WHAT THIS TASK INVOLVES: Give back, word for word, every line from the one containing "This screenshot has height=896, width=1356." to the end of the listing, and nothing more.

↓↓↓

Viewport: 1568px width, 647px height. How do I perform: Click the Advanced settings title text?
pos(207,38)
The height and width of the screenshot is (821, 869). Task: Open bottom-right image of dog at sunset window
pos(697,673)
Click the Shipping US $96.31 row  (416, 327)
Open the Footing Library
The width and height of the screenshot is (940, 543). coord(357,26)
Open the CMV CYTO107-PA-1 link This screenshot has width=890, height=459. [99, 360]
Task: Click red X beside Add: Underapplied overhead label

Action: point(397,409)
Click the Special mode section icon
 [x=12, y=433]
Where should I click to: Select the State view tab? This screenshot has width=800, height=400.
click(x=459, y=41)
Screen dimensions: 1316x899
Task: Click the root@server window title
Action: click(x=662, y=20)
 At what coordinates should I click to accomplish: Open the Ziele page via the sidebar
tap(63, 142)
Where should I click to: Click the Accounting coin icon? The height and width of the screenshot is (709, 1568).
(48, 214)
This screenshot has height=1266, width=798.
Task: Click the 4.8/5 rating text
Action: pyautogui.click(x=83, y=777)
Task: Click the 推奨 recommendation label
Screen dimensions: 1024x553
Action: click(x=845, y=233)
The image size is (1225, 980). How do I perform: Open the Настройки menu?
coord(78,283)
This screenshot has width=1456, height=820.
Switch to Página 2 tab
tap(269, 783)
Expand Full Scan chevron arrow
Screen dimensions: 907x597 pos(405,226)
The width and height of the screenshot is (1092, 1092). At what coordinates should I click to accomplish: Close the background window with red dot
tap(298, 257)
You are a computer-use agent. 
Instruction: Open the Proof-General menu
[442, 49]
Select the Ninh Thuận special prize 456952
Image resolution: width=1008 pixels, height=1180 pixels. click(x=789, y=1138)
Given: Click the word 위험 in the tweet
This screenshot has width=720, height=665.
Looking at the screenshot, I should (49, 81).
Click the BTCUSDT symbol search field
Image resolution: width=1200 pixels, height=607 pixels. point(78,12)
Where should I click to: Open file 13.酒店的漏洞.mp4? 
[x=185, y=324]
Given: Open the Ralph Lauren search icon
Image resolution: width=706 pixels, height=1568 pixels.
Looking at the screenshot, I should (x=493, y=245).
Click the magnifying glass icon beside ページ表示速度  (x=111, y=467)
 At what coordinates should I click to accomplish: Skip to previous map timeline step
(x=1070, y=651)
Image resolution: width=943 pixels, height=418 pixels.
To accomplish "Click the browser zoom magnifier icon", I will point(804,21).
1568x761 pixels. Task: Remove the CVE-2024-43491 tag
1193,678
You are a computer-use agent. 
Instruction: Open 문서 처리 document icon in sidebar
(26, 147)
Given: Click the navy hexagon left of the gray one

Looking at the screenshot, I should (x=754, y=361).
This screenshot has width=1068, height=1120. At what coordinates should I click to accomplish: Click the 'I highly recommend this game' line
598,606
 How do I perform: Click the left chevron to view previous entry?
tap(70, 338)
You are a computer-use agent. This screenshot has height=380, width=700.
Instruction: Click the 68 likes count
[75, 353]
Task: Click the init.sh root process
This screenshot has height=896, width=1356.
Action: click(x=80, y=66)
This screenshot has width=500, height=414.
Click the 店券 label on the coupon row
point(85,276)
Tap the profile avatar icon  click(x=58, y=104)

↑↑↑

ANSWER TO THE PROBLEM:
This screenshot has height=896, width=1356.
Action: click(x=80, y=66)
This screenshot has width=500, height=414.
Click the 店券 label on the coupon row
point(85,276)
Tap the profile avatar icon  click(x=58, y=104)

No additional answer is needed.